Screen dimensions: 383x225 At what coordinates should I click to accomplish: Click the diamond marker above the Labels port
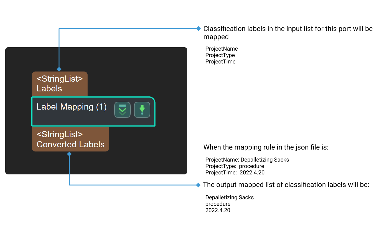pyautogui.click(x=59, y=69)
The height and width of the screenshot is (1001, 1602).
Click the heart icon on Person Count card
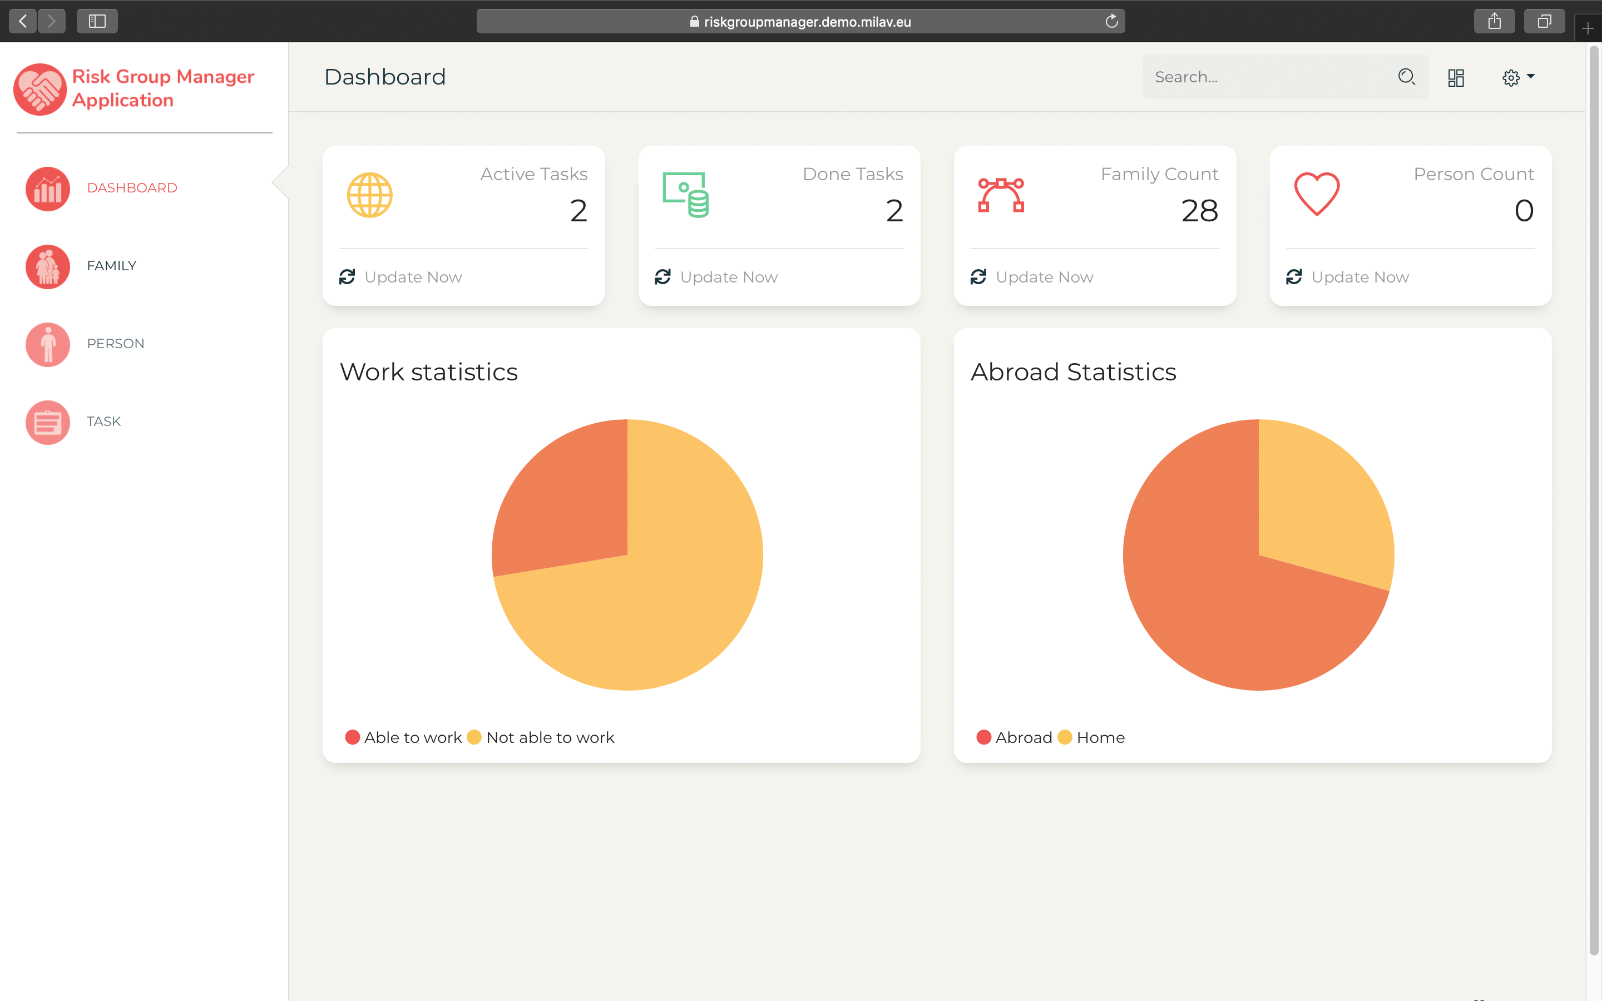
──────────────────────────────
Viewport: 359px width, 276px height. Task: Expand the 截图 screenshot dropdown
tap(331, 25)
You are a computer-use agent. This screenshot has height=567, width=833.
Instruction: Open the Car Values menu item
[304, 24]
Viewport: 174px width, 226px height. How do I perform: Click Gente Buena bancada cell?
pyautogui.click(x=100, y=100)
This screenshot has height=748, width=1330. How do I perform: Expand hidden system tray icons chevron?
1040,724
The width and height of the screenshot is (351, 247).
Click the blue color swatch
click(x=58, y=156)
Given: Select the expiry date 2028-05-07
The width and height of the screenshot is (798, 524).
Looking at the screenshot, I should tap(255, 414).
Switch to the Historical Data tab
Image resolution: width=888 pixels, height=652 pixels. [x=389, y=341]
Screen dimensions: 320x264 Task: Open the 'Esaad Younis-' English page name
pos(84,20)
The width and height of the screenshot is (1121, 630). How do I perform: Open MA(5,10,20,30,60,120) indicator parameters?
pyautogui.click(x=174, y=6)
──────────────────────────────
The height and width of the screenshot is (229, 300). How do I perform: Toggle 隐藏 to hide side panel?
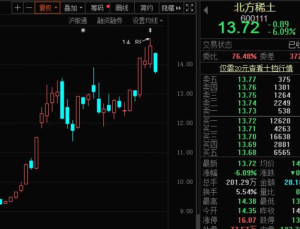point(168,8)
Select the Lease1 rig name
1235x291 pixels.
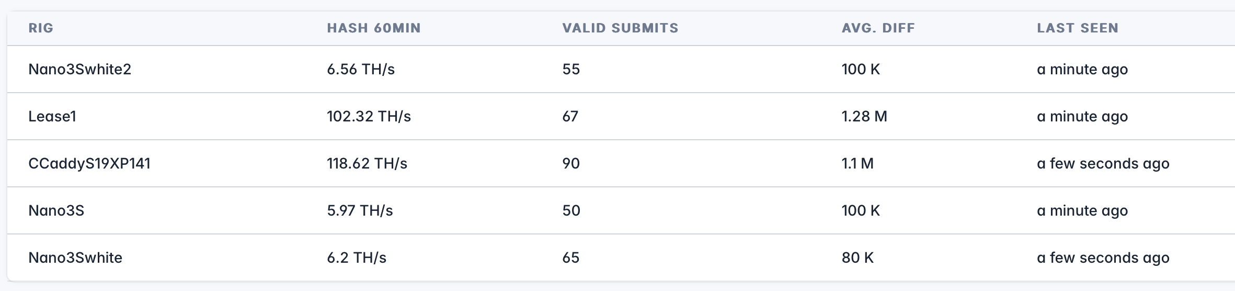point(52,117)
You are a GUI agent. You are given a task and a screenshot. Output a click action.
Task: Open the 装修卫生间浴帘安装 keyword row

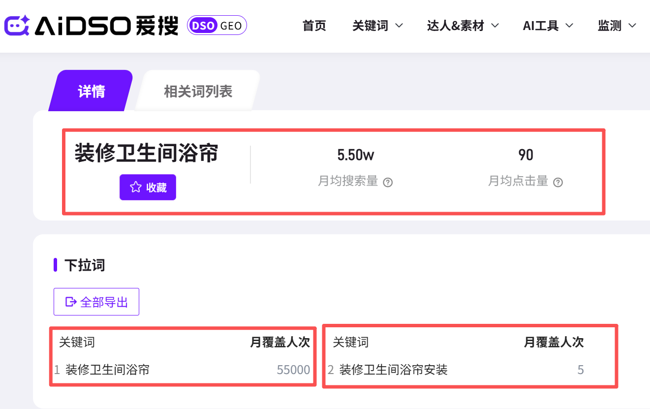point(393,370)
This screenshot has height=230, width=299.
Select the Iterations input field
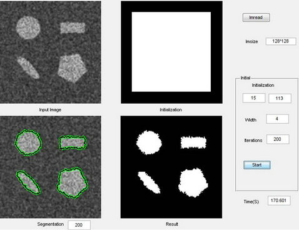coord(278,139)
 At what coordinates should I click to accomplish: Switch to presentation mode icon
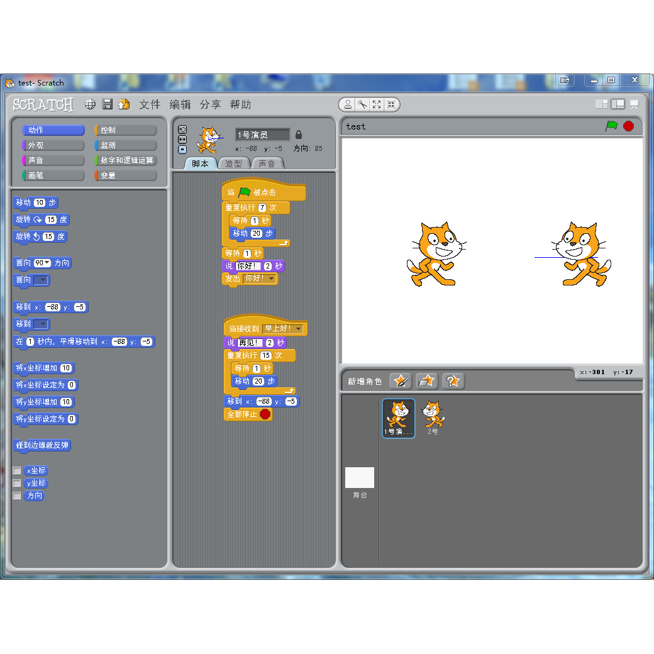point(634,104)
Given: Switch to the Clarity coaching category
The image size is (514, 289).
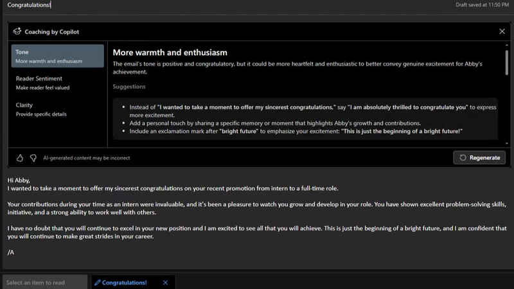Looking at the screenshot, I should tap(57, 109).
──────────────────────────────
Write out the listing from the line containing "Given: Select the expiry date 2028-05-07" through the line containing "pyautogui.click(x=174, y=6)" with no changes.

Given: Select the expiry date 2028-05-07
The width and height of the screenshot is (798, 524).
Looking at the screenshot, I should tap(255, 414).
Switch to the Historical Data tab
Image resolution: width=888 pixels, height=652 pixels. [x=389, y=341]
Screen dimensions: 320x264 Task: Open the 'Esaad Younis-' English page name
pos(84,20)
The width and height of the screenshot is (1121, 630). How do I perform: Open MA(5,10,20,30,60,120) indicator parameters?
pyautogui.click(x=174, y=6)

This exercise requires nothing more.